Kyle Roche and I published an essay on Bitcoin in the Wall Street Journal on Monday, explaining why it is rising in price and becoming less volatile. It gains as national currencies become more risky stores of value. Given the state of the world, that means bitcoin has a bright future! As we say “The instability caused by problems with the euro, Brexit and the many Western democracies’ growing ratio of debt to gross domestic product threatens the value of even established currencies. Bitcoin is likely to succeed so long as the value of other moneys rests on politics.” We could have added that by serving as a hedge against bad politics Bitcoin is also an instrument of liberty.
Some commentators responded by impugning Bitcoin, but they did so on the basis of false notions and confusions. Here are the most common claims and brief rebuttals.
1. Bitcoin is simply an instrument of crime. The argument is that Bitcoin is used because it helps criminals make payments that avoid discovery. This assertion would not explain why Bitcoin continues to rise in price. Moreover, investigators find Bitcoin helpful in tracking down criminals, because it helps them follow money changing hands and connect it to criminal activity. Central banks themselves have concluded that cash better facilitates crime than does Bitcoin.
2. Bitcoin can be hacked. In fact, the record of Bitcoin transactions are kept on thousands of independent computers, making it almost impossible to disrupt its ecosystem.

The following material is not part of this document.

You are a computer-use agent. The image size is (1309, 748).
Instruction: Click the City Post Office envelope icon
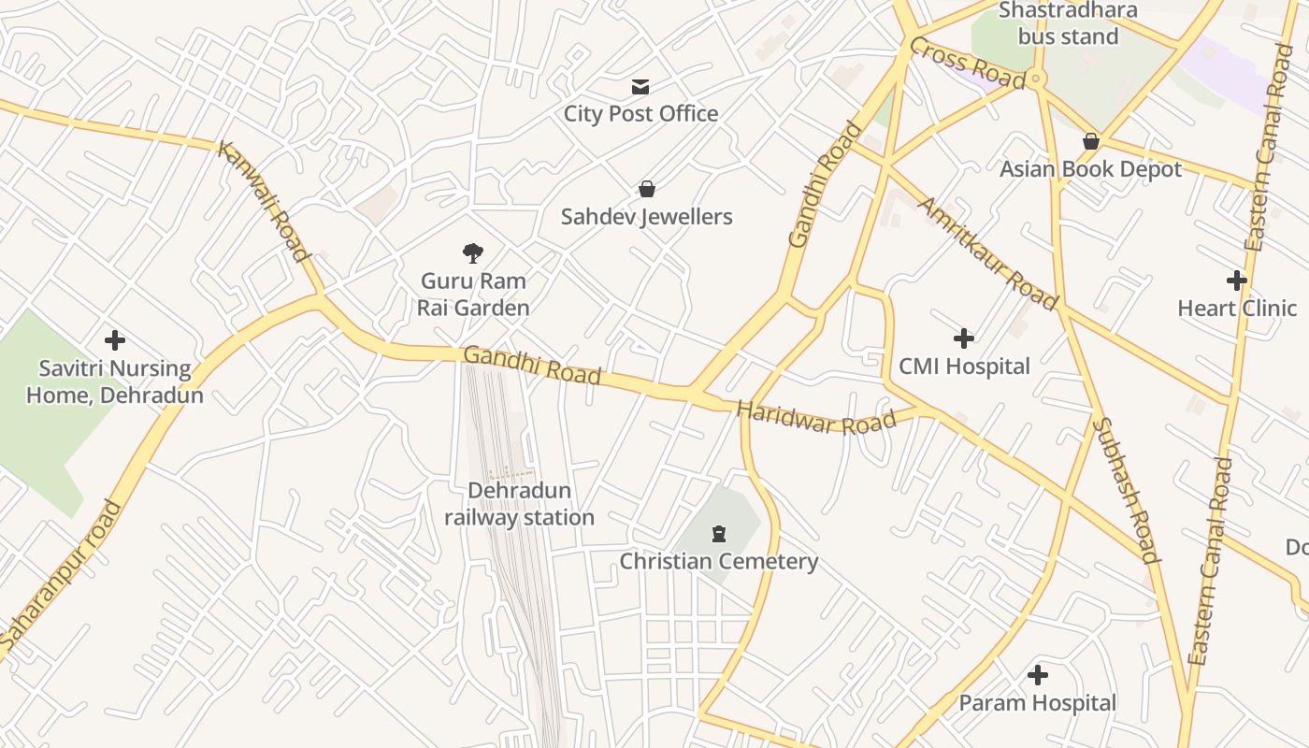pyautogui.click(x=640, y=87)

It is true that some companies that hold Bitcoin for others have been hacked. But banks have been robbed from time immemorial. And the companies holding Bitcoin have been getting much more sophisticated and resistant to theft.
3. Bitcoin does not perform any function that gold cannot. It is certainly true that gold can act as a hedge against weak and politicized currencies. But because of its bulk, gold is not a practical payment system. It thus is inferior to Bitcoin as a store of value and potential currency.
4. Governments can crush Bitcoin. This claim contains a grain of truth, because in the past, as we have shown in an academic article, governments, including liberal governments like the United States and Britain, have successfully put an end to private currencies. But Bitcoin does not exist within any single jurisdiction, making it much more difficult to disrupt. And as it becomes more established, many governments are coming to terms with it, perhaps under the pressure of their Bitcoin entrepreneurs. For instance, in April 2017, Japan accepted Bitcoin as a legally recognized prepaid payment instrument, like a debit card, that can be used to pay for goods and services. The result has been greater interest in Japan in using Bitcoin.
5. Bitcoin cannot gain substantial market share as a currency, because most people do not understand how it works. Again this claim has a grain of truth. Many people are unlikely to rely on something so new for something so essential to their lives—money. But three factors will temper this problem over the long run. First, the younger generation is the digital generation, and a digital currency that depends on an algorithm will not seem so outlandish to them. Second, the very rise in the price of Bitcoin will instill confidence even among their elders. And finally there is politics: citizens may not be confident that they can trust Bitcoin. But at least in some nations they are confident that they cannot trust the currency of their government, and Bitcoin may be the best alternative given their government’s restrictions on holding the currencies of other more trustworthy nations.